[arch-general] My end-user $0.02 on /etc/rc.conf splitting.

Sébastien Leblanc leblancsebas at gmail.com
Mon Jul 23 12:11:47 EDT 2012

For having used systemd myself, I am inclined to believe that it
definitely fits the KISS principle. Systemctl is only a frontend to
simplify the addition and removal of services. Simplicity is only a
matter of learning new commands (systemctl enable <daemon>.service,
e.g.). What systemctl really does when you enable a service is that it
creates symbolic links in /etc/systemd/system/<target>.wants.target/
that point to appropriate deamon launch helpers located in
/usr/lib/systemd/system/. The proper target folder (graphical,
multi-user, single-user) is obtained by reading the actual target
file, but this can be overridden if you do the links manually.

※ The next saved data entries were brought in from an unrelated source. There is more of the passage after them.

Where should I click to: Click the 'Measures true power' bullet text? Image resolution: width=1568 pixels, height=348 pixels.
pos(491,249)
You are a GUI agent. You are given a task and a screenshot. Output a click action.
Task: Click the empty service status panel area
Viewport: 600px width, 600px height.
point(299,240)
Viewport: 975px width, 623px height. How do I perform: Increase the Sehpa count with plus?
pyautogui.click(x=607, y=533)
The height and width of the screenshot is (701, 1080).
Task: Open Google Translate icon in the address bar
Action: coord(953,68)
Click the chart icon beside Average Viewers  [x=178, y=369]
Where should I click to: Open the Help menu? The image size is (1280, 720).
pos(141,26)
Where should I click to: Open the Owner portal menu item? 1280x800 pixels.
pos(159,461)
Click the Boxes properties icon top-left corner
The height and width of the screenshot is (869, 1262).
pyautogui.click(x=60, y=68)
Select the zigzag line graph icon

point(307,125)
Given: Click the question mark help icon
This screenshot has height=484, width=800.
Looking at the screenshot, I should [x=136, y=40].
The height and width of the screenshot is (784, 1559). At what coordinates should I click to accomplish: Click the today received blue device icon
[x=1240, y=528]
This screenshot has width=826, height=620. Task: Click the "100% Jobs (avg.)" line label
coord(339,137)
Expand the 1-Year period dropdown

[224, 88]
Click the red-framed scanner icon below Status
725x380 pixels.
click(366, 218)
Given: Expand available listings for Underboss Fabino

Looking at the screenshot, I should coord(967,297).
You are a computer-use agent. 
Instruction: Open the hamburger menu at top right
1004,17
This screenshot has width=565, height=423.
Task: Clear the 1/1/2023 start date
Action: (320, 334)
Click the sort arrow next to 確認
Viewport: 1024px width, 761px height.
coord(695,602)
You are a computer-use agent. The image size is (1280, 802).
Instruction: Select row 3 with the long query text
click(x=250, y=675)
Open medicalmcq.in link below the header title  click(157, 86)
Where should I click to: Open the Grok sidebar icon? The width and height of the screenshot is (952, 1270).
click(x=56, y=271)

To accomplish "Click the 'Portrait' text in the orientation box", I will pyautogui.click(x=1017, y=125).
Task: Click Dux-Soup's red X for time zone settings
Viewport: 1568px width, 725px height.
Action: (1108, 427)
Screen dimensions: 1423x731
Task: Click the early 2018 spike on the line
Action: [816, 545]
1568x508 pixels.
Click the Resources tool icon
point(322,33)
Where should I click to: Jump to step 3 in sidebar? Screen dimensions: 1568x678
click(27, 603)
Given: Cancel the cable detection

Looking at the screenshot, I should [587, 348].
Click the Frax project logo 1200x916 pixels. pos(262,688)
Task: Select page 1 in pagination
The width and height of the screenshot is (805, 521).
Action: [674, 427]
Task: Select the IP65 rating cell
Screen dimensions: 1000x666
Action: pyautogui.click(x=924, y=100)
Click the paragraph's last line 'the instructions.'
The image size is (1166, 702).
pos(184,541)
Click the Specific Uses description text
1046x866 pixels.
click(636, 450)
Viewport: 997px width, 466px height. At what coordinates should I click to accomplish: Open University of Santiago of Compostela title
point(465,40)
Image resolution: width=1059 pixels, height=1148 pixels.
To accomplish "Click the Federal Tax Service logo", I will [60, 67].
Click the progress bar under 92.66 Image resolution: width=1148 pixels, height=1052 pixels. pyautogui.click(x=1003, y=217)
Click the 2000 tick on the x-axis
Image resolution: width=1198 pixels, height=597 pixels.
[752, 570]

What I find really powerful of systemd is that it hooks onto the
daemon itself and monitors exit codes and log files. Finding what's
wrong with your sshd service is only a matter of typing "systemctl
status sshd.service". You get current activity, its PID, the actual
command it ran to start it, its status code if it ceased working, and
the few last lines from the log file.

To find out what runs at startup, you may use systemctl. I don't know
the particular command, so I don't use it myself. I managed to figure
out how to do it in a couple of seconds: you only have to "ls" the
right directory. Graphical mode? "ls
/etc/systemd/system/graphical.target.wants". Multi-user: "ls
multi-user.target.wants". Could not be simpler.

I have also found that my system boots much more rapidly with systemd.
I can have a fully logged-in system running XFCE4, on older hardware
(Intel Pentium 64-bit laptop) in less that 40 seconds.